The court rejected CMU’s motion for an injunction which would block Marvell from selling chips that the jury found to be infringing. The court also rejected CMU’s demand for approximately $326 million in pre-judgment interest, and substantially scaled back CMU’s request for enhanced damages.
Based on these decisions, the court calculated the damages, including enhancement, to total approximately $1.54 billion. The Court held that under its decision, CMU is entitled to post judgment interest and an on-going royalty.
Under the schedule set by the court, the parties now have until April 15, 2014 to propose terms of a final judgment, consistent with the court’s orders. Once final judgment is entered, Marvell intends to appeal to the Federal Circuit Court of Appeals.
The court recognized that “the prior filings related to the parties’ bond disputes indicate that Marvell would likely be qualified for a bond in an amount of $1.5 billion,” and stated that this is “an amount which will cover the current judgment.”
Marvell has reached out to sureties who have indicated that they are willing to provide such a bond without requiring Marvell to post collateral or otherwise harm its operations. The parties are working with a Special Master to finalize the terms of the bond.
Marvell and MSI believe the theoretical methods described in the CMU patents in question cannot practically be built in silicon even using the most advanced techniques available today, let alone with the technology that was available a decade ago when Marvell allegedly first used the methods in question.
Rather, Marvell and MSI use their own patented read channel technology that was developed in house.
Among other issues, Marvell and MSI intend to argue to the Federal Circuit that the patents at issue are invalid, that even if valid, Marvell did not infringe, and that the court erred both in its calculation of the royalty rate and in its novel application of that rate to chips manufactured, sold, and used abroad.

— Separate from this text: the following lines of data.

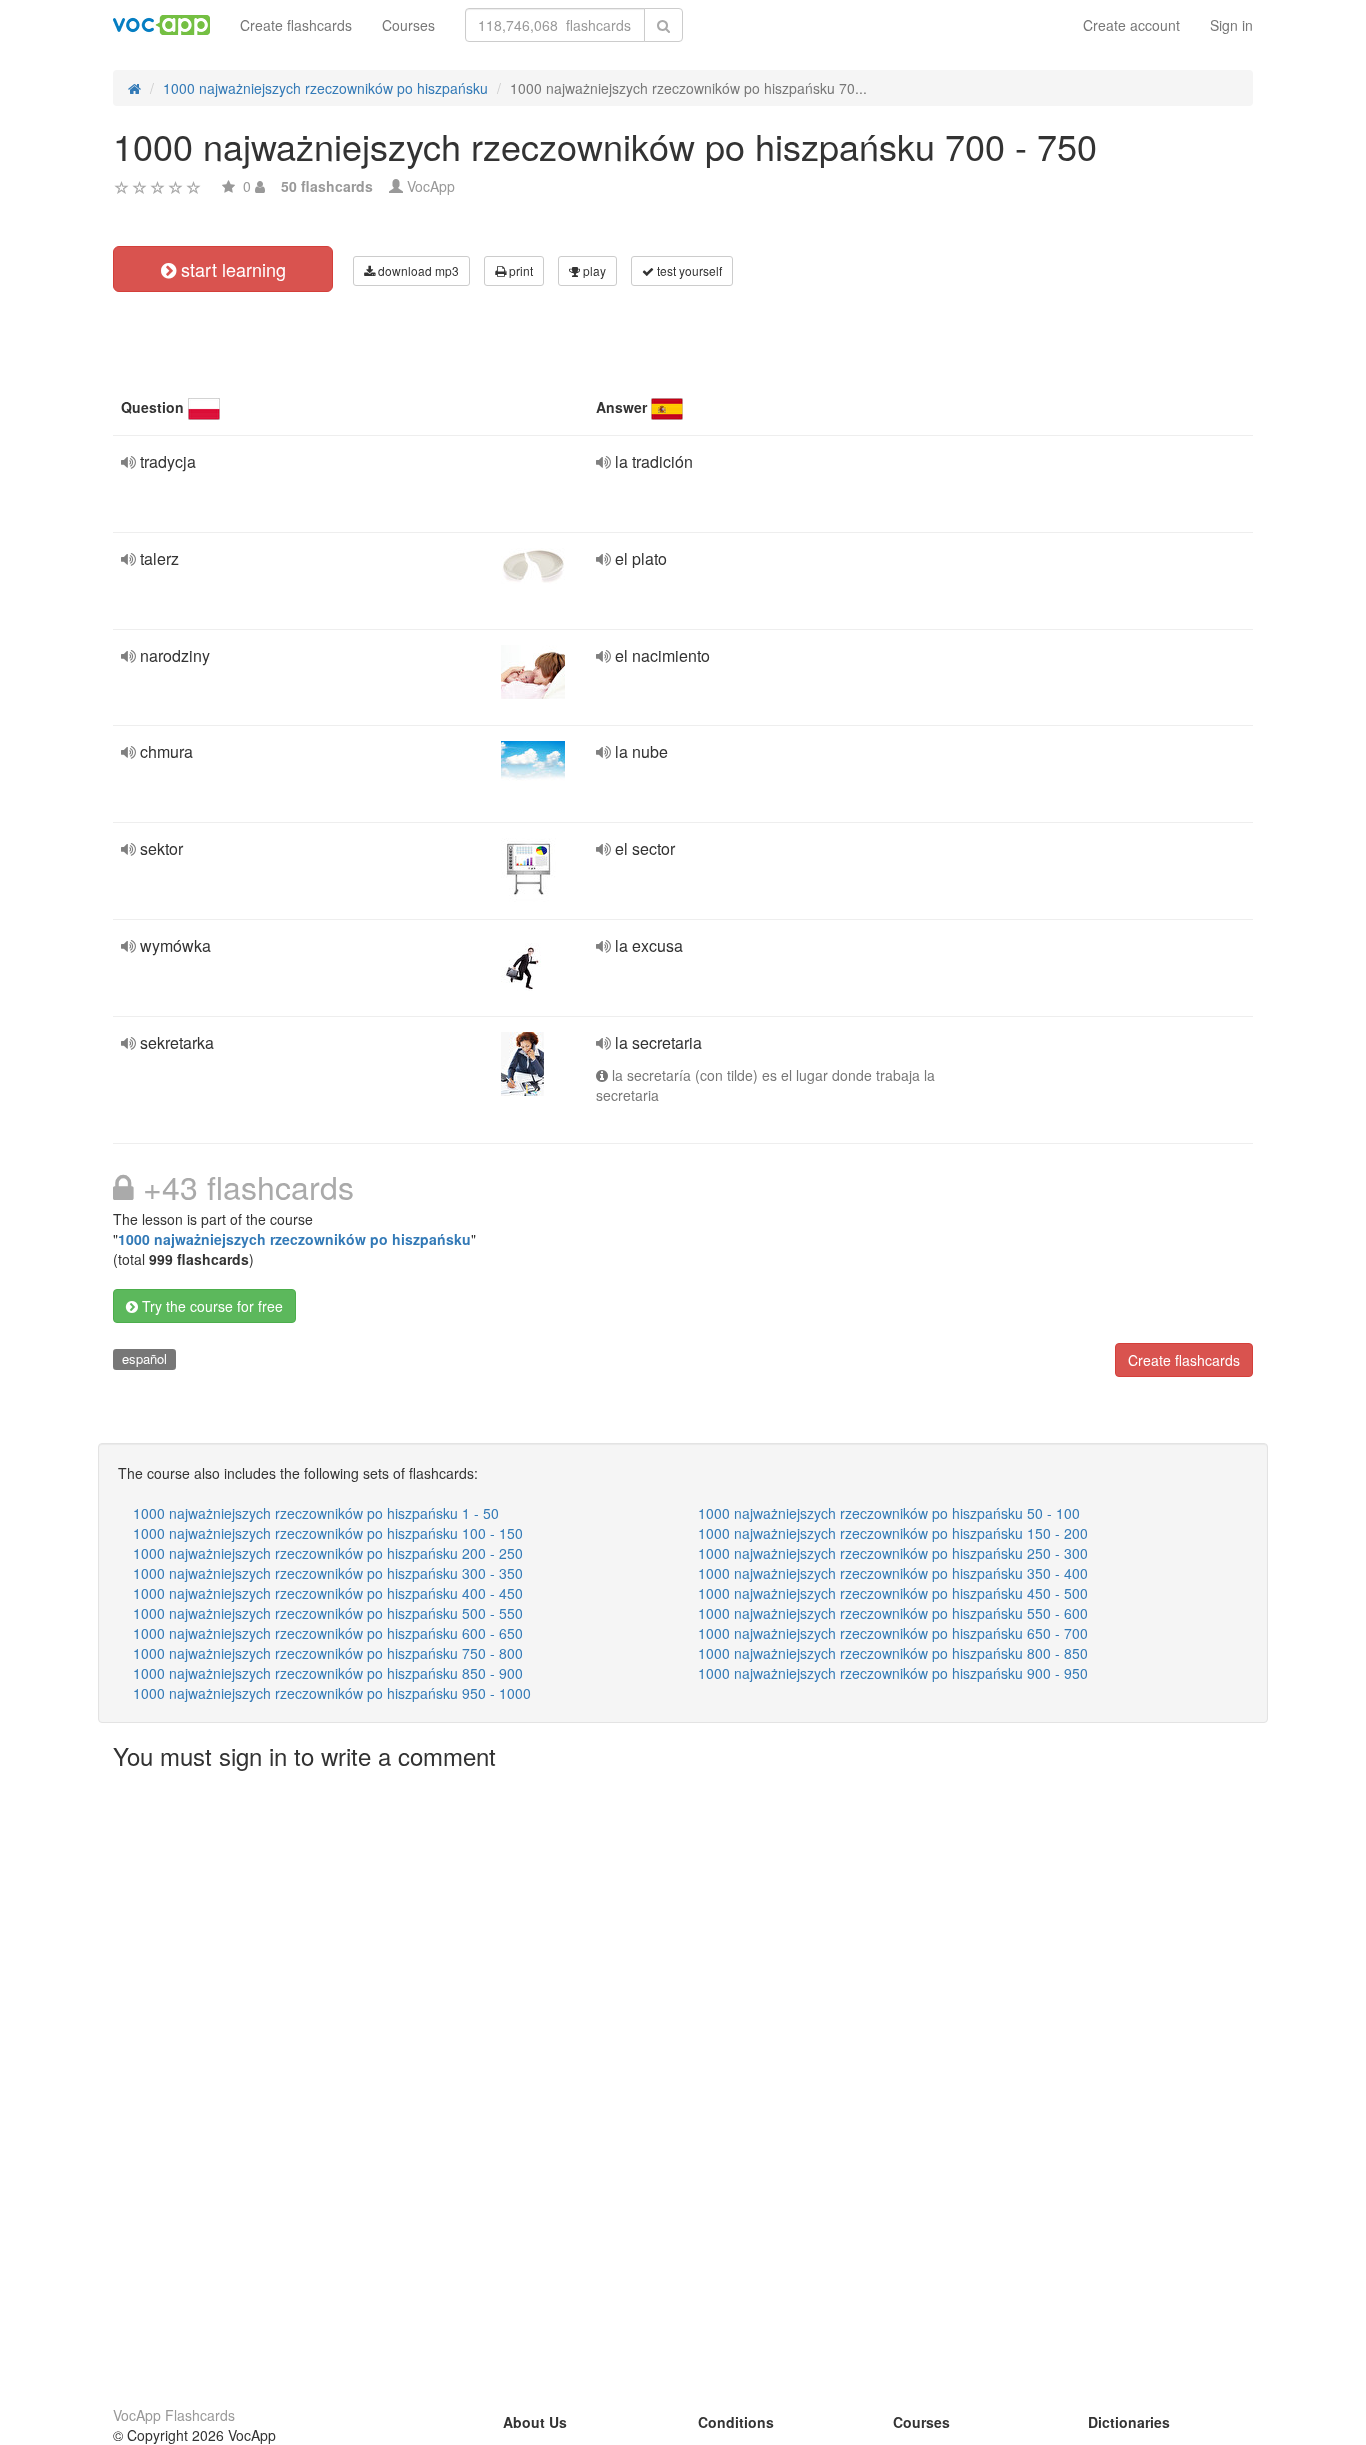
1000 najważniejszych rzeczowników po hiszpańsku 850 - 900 (328, 1673)
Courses (408, 25)
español (144, 1358)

Marvell has not accrued any liability in its previously issued financial statements for this lawsuit, nor do we expect to record a liability on our financial statements given current circumstances. The company continues to believe that a material loss is not probable based on our assessment of the likelihood of a successful appeal. However, we will continue to evaluate the circumstances in future filings.